Publicado em 20 Jul. 2024 às 20:13, por Pedro Sesinando, em Opinião, Notícias de cinema (Temas: O Espírito da Colmeia, Festivais de cinema)
Um velho mestre relojoeiro leva o espectador a uma época que "ansiava por vingança".
Como é que a história de um velho relojoeiro da baixa de Manhattan evolui para o episódio em que o mundo toma conhecimento dos pogroms na Ucrânia durante a guerra civil que se seguiu à queda do Império Russo?
A resposta não é óbvia, mas é por este caminho que nos leva Nate Lavey no seu brilhante "Very Gentle Work", curta que o realizador nova–iorquino trouxe até Vila do Conde. Com uma narração lenta pontuada por imagens atuais de uma Nova Iorque mundana, Lavey apresenta-nos Morris Palatka, precisamente o tal mestre relojoeiro, conhecedor de uma porção mais subterrânea da história de Manhattan que vive para lá do folclore habitualmente atribuído à cidade.
Como um guia turístico, Morris conduz o narrador, Lavey, pela sua rota habitual de passeio, evitando os sítios óbvios e parando em sítios, à partida insignificantes, mas que se revelam locais de vários atentados bombistas contra edifícios institucionais que tiveram lugar durante a extensão do século XX em Nova Iorque.
Através do fascínio deambulante de Palatka, Lavey conduz-nos por um folclore urbano que se esconde atrás de um manto histriónico de luzes e movimento, confirmando a ideia de que há muitas formas de contar a história de uma cidade, ou, por outra, que uma cidade não se encerra numa só história.
O filme assume também uma dimensão moral, para lá da antropológica, projetada na figura de Palatka, cujo fascínio por esta forma de violência militante o faz viver no dilema constante entre o fascínio pelas convicções e a angústia pelas consequências humanas.
A narração sugere um Palatka esmagado desde há muito pelo peso dos tempos em que cresceu e com um agudo sentido de mundo e de tempo - citando o próprio : "Não vivemos apenas as nossas vidas, carregamos também os anseios da nossa época. E a minha época ansiava por vingança".
Na busca por pacificação, quando abdicava da sua rota habitual, Palatka visitava frequentemente o "Center for Jewish History", fascinado pela figura de Sholom Schwartzbard, também ele um relojoeiro nascido em Odessa no século XIX. Poeta e revolucionário, Schwartzbard, combateu o Exército Branco durante a Guerra Civil e testemunhou os pogroms, exilando-se em Viena e mais tarde em Paris. Seria precisamente na capital francesa, em 1926, à saída de uma livraria no Quartier Latin, que Schwartzbard executaria Simon Petlyura, antigo comandante do Exército Popular Ucraniano e responsável pela execução de milhares de judeus.

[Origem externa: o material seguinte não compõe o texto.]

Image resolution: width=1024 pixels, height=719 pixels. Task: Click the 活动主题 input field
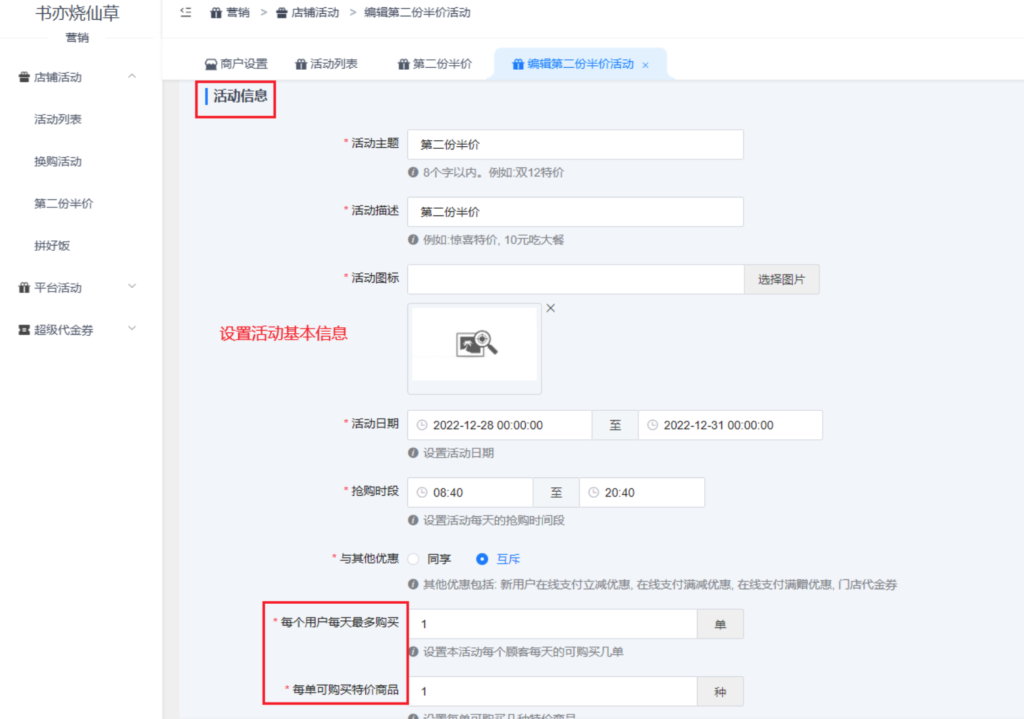575,144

O posterior julgamento foi uma sensação à época, cujo mediatismo a defesa de Schwartzbard aproveitou para, complementando com uma quantidade considerável de provas documentais, fazer discursar inúmeras testemunhas dos pogroms. A defesa resultou, o mundo ganhou consciência e, surpreendentemente, Schwartzbard foi absolvido.
Tal como Marc Chagall o retratou, também Palatka pensava em Schwartzbard como um anjo vingativo e justiceiro, e, acima de tudo, como um símbolo dos tempos em que Palatka ainda entendia o seu lugar no mundo, um derradeiro refúgio de apaziguamento da consciência para alguém a quem não restam senão anti-heróis escondidos sob uma amálgama de betão e néon.